So, emotions colour how we see the world, they determine how we act in the world, impact on our physical health, and shape our relationships. That’s everything, as far as I can tell!

Bearing in mind the incredible influence of our psychological states, what should we do with this knowledge? What, for instance, do we mean when we talk about psychologically-informed environments?

Well, the basic idea behind psychologically-informed environments is that if you improve self-awareness, insight, and psychological understanding in a group, however large or small, there will be significant benefits. Because such insight is protective, for instance, in terms of psychological wellbeing and physical health, people’s levels of happiness and their performance in work or at school will likely improve.

How, then, do we go about enhancing psychological understanding and adjusting our behaviour?

Perhaps the best way is to enhance our understanding of certain “emergent properties”. Now, humans are not simple machines with straightforward inputs and outputs; rather, we are incredibly complex beings whose thoughts, feelings, and behaviours shift around for a number of reasons. An “emergent property” can be thought of as a tangible set of cognitive tendencies or behavioural traits that emerges out of this complex system—a common way of thinking, feeling, and/or behaving that we can spot, analyse, and adjust as necessary. What we focus our attention on is a key emergent property. If we focus our attention mostly on the negative stuff that happens (which is, incidentally, neurologically “stickier”), then we put our psychological wellbeing at greater risk. However, if we make an effort to focus more on the positives, this is psychologically protective.

I should stress, though, that focusing on the positive should not necessarily entail an attempt to suppress or ignore negative moods. In fact, what is extremely protective is the capacity to accept and sit with negative moods, acknowledging that, even if we don’t know the cause of the mood, it is not permanent, that it will pass, and that we can cope with it. This process of normalisation is essential is building resilience.

Because the brain is plastic, changing its neural wiring based on thoughts and experiences, the more we focus on emergent properties and modify them when necessary the better we get at it. So, over time and with regular effort, we can both get better at sitting with negative moods and getting out of them, transforming unwelcome behaviours into more positive and helpful ones.

So it is in many ways about improving our self-awareness?

Yes, that’s right. It is about becoming aware of how our emotions govern our patterns of thinking, feeling, and behaving.
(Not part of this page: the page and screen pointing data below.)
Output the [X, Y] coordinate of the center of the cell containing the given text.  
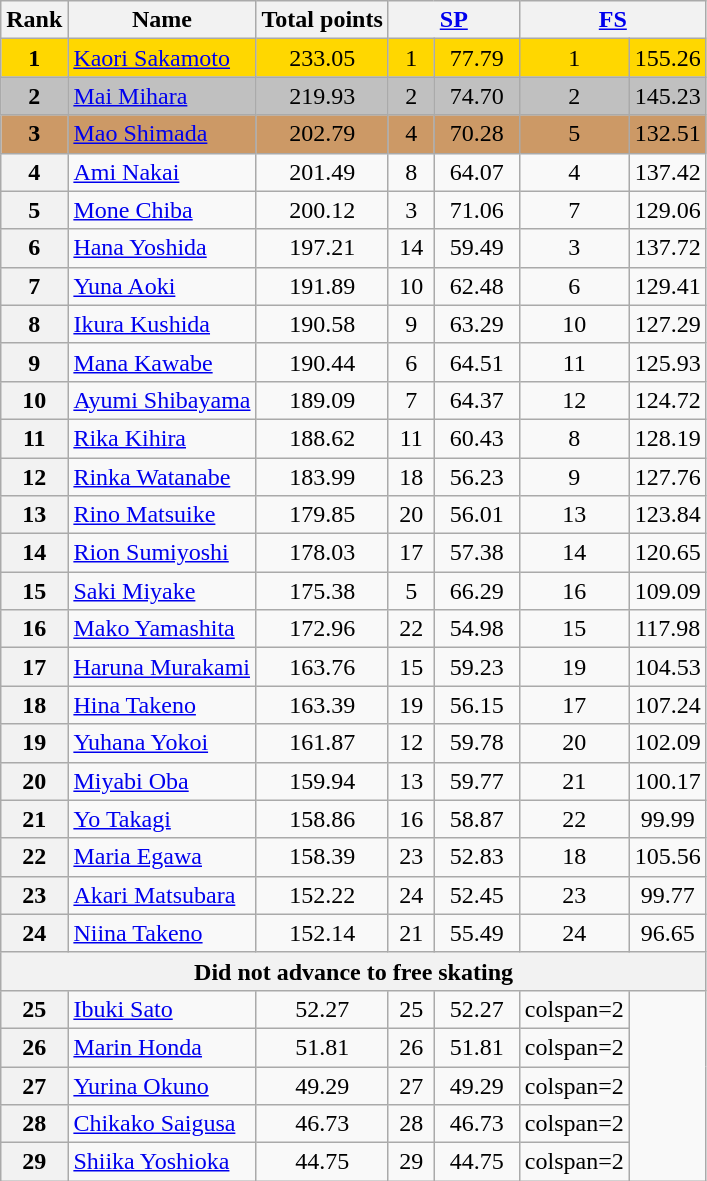
Maria Egawa [162, 857]
Akari Matsubara [162, 895]
99.99 [668, 819]
Yuhana Yokoi [162, 743]
Yurina Okuno [162, 1085]
200.12 [322, 210]
172.96 [322, 629]
105.56 [668, 857]
77.79 [476, 58]
Miyabi Oba [162, 781]
64.51 [476, 362]
96.65 [668, 933]
58.87 [476, 819]
161.87 [322, 743]
Mao Shimada [162, 134]
120.65 [668, 553]
52.45 [476, 895]
127.76 [668, 477]
Yo Takagi [162, 819]
233.05 [322, 58]
Haruna Murakami [162, 667]
201.49 [322, 172]
189.09 [322, 400]
117.98 [668, 629]
128.19 [668, 438]
158.39 [322, 857]
Shiika Yoshioka [162, 1162]
74.70 [476, 96]
137.72 [668, 248]
163.76 [322, 667]
191.89 [322, 286]
62.48 [476, 286]
Name [162, 20]
Ami Nakai [162, 172]
Did not advance to free skating [354, 971]
129.41 [668, 286]
127.29 [668, 324]
183.99 [322, 477]
155.26 [668, 58]
100.17 [668, 781]
132.51 [668, 134]
163.39 [322, 705]
190.58 [322, 324]
56.01 [476, 515]
56.15 [476, 705]
FS [612, 20]
123.84 [668, 515]
66.29 [476, 591]
60.43 [476, 438]
59.77 [476, 781]
102.09 [668, 743]
190.44 [322, 362]
59.23 [476, 667]
Rino Matsuike [162, 515]
Rank [34, 20]
70.28 [476, 134]
145.23 [668, 96]
Yuna Aoki [162, 286]
125.93 [668, 362]
Mako Yamashita [162, 629]
Rion Sumiyoshi [162, 553]
109.09 [668, 591]
Marin Honda [162, 1047]
Mana Kawabe [162, 362]
64.07 [476, 172]
124.72 [668, 400]
Mai Mihara [162, 96]
197.21 [322, 248]
159.94 [322, 781]
71.06 [476, 210]
64.37 [476, 400]
104.53 [668, 667]
Mone Chiba [162, 210]
107.24 [668, 705]
Kaori Sakamoto [162, 58]
129.06 [668, 210]
63.29 [476, 324]
Ayumi Shibayama [162, 400]
Saki Miyake [162, 591]
57.38 [476, 553]
179.85 [322, 515]
178.03 [322, 553]
SP [454, 20]
152.22 [322, 895]
Chikako Saigusa [162, 1124]
Niina Takeno [162, 933]
59.78 [476, 743]
54.98 [476, 629]
Ikura Kushida [162, 324]
175.38 [322, 591]
219.93 [322, 96]
52.83 [476, 857]
99.77 [668, 895]
Rinka Watanabe [162, 477]
Total points [322, 20]
56.23 [476, 477]
Rika Kihira [162, 438]
55.49 [476, 933]
Hina Takeno [162, 705]
158.86 [322, 819]
202.79 [322, 134]
188.62 [322, 438]
137.42 [668, 172]
59.49 [476, 248]
152.14 [322, 933]
Hana Yoshida [162, 248]
Ibuki Sato [162, 1009]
Our emotions are responsible for a huge amount of our decision-making; indeed, they have what is known as “neurological primacy” over our rational-thinking brains when it comes to our decisions. The Nobel Prize-winning behavioural economist Daniel Kahneman, who found that 80% of the decisions economists make are governed by their unconscious brain, neatly conceptualises this process in his model of “system 1” and “system 2”. System 2 is our rational thinking brain, which has a very small capacity, and system 1 is our fast-processing emotional brain, which dominates our thoughts, feelings, and behaviours. In normal decision-making, system 1 processes the answer and then sends it to system 2, but system two (being “rational”) is unaware that it has been sent the answer from system 1—the “secret author”. This is why we often think we are being rational when we are not. Indeed, we are unaware of the unawareness of our underlying irrationalities.

The way to amend these irrational processes is by enhancing our emotional literacy. Emotional reasoning is, of course, not all bad. Our emotions are in fact all evolutionarily beneficial in their own ways. Fear is a typical example of this as it is related to our stress-response which ignites our “fight or flight” instinct, but even emotions like boredom and loneliness are beneficial. The former is the motivational force that led our ancestors to try new things—to experiment with untested foods, to seek out unchartered territories, and to interact playfully with their environment—while the latter encourages us to interact with others and form the social groups that we found so protective in our early days as a species.

Nevertheless, since emotional reasoning is not always the most helpful in today’s world and, often problematically, is always the first voice we hear in our heads, having the awareness to spot, scrutinise, and potentially refute its logic is a crucial and achievable life skill.